Fin 2024, un jardinier norvégien nommé Svein Hodne s’est retrouvé enfermé dans sa voiture électrique en panne, une Fisker Ocean, après sa mort sur une route côtière isolée. Cet incident n’était pas seulement une panne en bordure de route ; cela a déclenché un mouvement mondial parmi les propriétaires de véhicules électriques déterminés à arracher le contrôle de leurs véhicules aux entreprises défuntes et aux pratiques technologiques prédatrices.
Le problème : technologie bloquée et propriétaires abandonnés
Le Fisker Ocean, bien qu’élégant et attrayant, s’est avéré peu fiable. Des problèmes logiciels, des pièces défectueuses et des pannes soudaines ont laissé les propriétaires bloqués, parfois littéralement enfermés dans leur voiture. Lorsque Fisker a déclaré faillite, les propriétaires ont été confrontés à une réalité terrifiante : leurs véhicules coûteux étaient devenus des briques inutiles, contrôlées par un logiciel propriétaire sans aucun support. Cette situation met en évidence un défaut critique dans la conception des voitures modernes : le recours à des systèmes centralisés et contrôlés par les entreprises qui laissent les consommateurs impuissants en cas de faillite des constructeurs.
Une communauté s’intensifie
Hodne s’est tourné vers la Fisker Owners Association (FOA), un groupe de propriétaires désespérés en croissance rapide. Ce qui a commencé comme un forum de soutien s’est rapidement transformé en une entreprise automobile gérée par des bénévoles. Dirigée par des personnalités comme Cristian Fleming et Jens Guthe, la FOA ne se contente pas de maintenir les voitures sur la route : elle remet activement en question le modèle économique des constructeurs qui abandonnent leurs clients après la vente.

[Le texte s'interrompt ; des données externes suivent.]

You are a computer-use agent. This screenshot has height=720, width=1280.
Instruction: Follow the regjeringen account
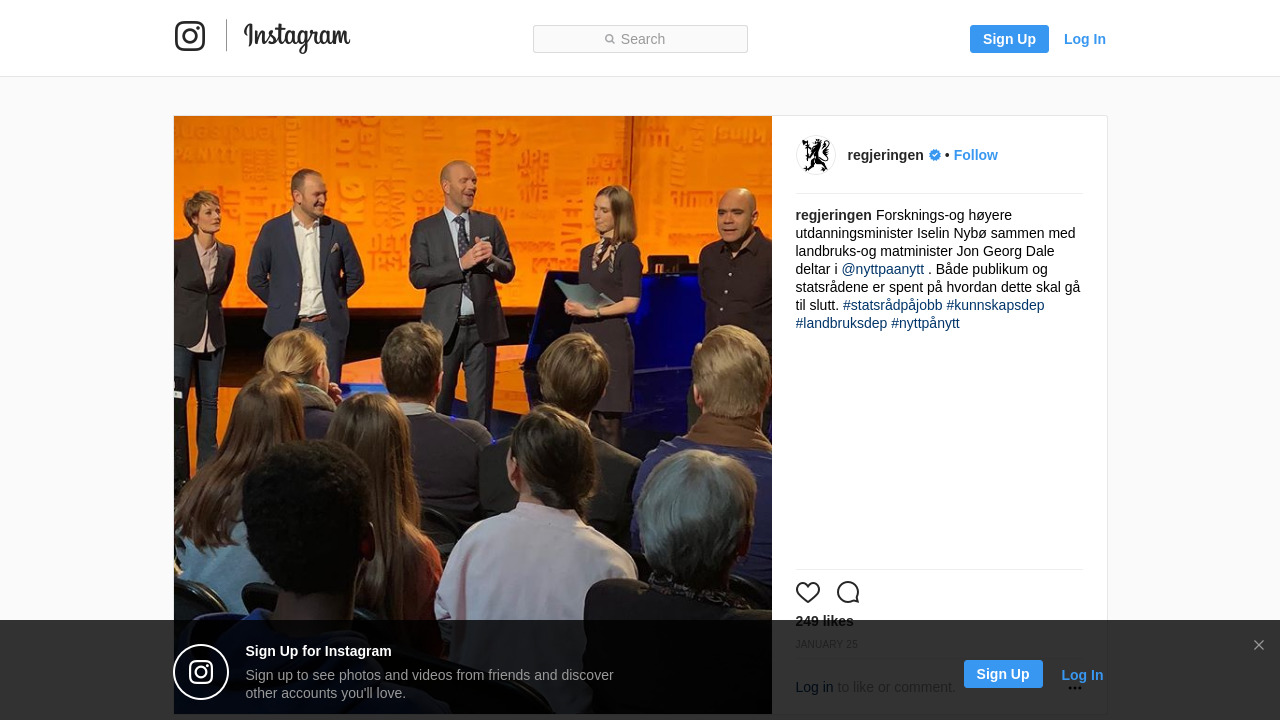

La lutte pour les pièces, le code et l’indépendance
Les objectifs de la FOA sont ambitieux : sécuriser l’accès aux pièces de rechange, maintenir la connectivité cloud de la voiture pour les mises à jour et, à terme, s’approprier la propriété intellectuelle du véhicule. Il ne s’agit pas simplement de réparer des voitures cassées ; il s’agit de se libérer d’un système dans lequel les fabricants dictent tous les aspects de la propriété, même après la faillite.
Batailles juridiques et ingérence des entreprises
Les efforts de la FOA ont attiré l’attention d’American Lease, une société sur le point d’acquérir les actifs restants de Fisker. Les propriétaires craignent qu’American Lease n’exploite leur dépendance à l’égard des logiciels et des pièces détachées, en facturant des frais exorbitants au lieu de leur donner du pouvoir. La FOA se bat désormais pour un siège à la table du tribunal des faillites, en exigeant des garanties que les propriétaires auront accès aux réparations et aux mises à jour.
L’héritage de la liberté automobile
Cette situation nous rappelle brutalement la promesse initiale de la possession d’une voiture : autonomie et réparabilité. Alors que les constructeurs automobiles verrouillent de plus en plus leurs logiciels et donnent la priorité aux modèles d’abonnement, les propriétaires de Fisker représentent une résistance croissante. Ils ne réparent pas seulement les voitures ; ils se battent pour le droit de contrôler leur propre propriété à une époque où les entreprises technologiques traitent de plus en plus les consommateurs comme des locataires.
La lutte des propriétaires de Fisker est le microcosme d’une tendance plus large : la lutte contre les systèmes propriétaires qui excluent les propriétaires et donnent la priorité aux profits des entreprises plutôt qu’aux droits des consommateurs. S’ils réussissent, cela pourrait créer un précédent pour d’autres secteurs : un avertissement pour les fabricants qui abandonnent des clients et une feuille de route pour ceux qui veulent reprendre le contrôle.